Better tools for overcoming frustration
To address most of these issues, Receptor.AI currently develops the next-generation AI platform for drug discovery, which is not only AI-powered but also AI-automated and AI-assisted.
The platform is fully configurable and includes an easy-to-use pipeline constructor, which allows the user to design its own drug discovery workflow. The platform automates and controls all the routine drug discovery ML tasks focusing on successful drug design, not ligand design: data quality assessment, data filtering, properties and features extraction, model architecture selection, continuous model re-training/tuning triggered by the changes of data or model architecture, deployment of the models, testing their performance, version control of model architectures and parameters, etc.
Such a system solves the majority of technical issues which are repetitively faced by the AI department of the pharma companies in each new project, leading to a clean, effective and organised working environment. Most of the routine tasks are not only automated but are going to be monitored by “advisory AI”, which adapts to the internal workflow of the company and balances the tasks and resources accordingly.
What is also important, the platform could be deployed in two operation modes:
1. Completely on-premise, to ensure data protection, access rights and security for big pharma;
2. Cloud-based, which provides almost infinite scalability and accessibility for SMEs.
For now, all major elements of the platform are fully functional in-house and are used in the pilot projects, which Receptor.AI performs in collaboration with several research institutions and CROs.

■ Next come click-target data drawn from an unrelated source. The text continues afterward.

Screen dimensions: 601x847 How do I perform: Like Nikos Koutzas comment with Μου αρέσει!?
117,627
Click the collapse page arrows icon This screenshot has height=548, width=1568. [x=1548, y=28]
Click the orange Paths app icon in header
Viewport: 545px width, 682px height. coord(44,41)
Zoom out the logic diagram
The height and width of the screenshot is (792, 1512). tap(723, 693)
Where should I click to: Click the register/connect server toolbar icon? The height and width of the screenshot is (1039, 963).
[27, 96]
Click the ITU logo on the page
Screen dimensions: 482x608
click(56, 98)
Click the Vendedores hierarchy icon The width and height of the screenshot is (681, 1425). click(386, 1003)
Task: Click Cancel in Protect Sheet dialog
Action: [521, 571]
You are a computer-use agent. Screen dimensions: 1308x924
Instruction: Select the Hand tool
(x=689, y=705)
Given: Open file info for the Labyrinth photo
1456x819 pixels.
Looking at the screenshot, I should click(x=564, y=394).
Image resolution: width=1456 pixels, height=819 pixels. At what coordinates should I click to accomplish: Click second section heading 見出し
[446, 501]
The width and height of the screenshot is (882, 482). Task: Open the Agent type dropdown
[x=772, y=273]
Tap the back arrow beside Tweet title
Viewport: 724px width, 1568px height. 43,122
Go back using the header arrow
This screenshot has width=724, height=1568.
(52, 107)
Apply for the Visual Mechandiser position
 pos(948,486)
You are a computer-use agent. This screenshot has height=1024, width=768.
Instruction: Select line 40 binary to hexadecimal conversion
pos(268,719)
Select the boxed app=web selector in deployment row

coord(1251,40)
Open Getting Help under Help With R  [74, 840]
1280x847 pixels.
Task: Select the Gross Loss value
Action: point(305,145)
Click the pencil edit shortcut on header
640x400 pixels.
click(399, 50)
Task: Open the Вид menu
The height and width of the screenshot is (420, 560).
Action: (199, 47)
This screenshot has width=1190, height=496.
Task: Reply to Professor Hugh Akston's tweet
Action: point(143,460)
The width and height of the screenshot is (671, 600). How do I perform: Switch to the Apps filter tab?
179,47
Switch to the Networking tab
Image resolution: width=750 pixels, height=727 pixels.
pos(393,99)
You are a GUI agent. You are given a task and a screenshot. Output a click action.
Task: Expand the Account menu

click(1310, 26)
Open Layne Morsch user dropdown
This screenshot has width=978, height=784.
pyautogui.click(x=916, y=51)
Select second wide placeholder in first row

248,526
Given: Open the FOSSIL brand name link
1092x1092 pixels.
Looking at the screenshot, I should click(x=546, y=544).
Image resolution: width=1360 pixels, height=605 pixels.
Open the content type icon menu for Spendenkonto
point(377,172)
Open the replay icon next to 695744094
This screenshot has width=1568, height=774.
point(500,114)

The full system could be deployed on-premise or in the secure cloud and adapted to the needs of the pharma company.
There is also a SaaS solution for super-fast multi-billion scale virtual screening (within an hour), which exposes the most popular modules of the platform by means of a user-friendly interface designed to be “a Google search for novel hit compounds”. The SaaS is the most useful for small and medium biotech companies and academic institutions, which require cheap and hassle-free solutions for individual stages of drug discovery workflow.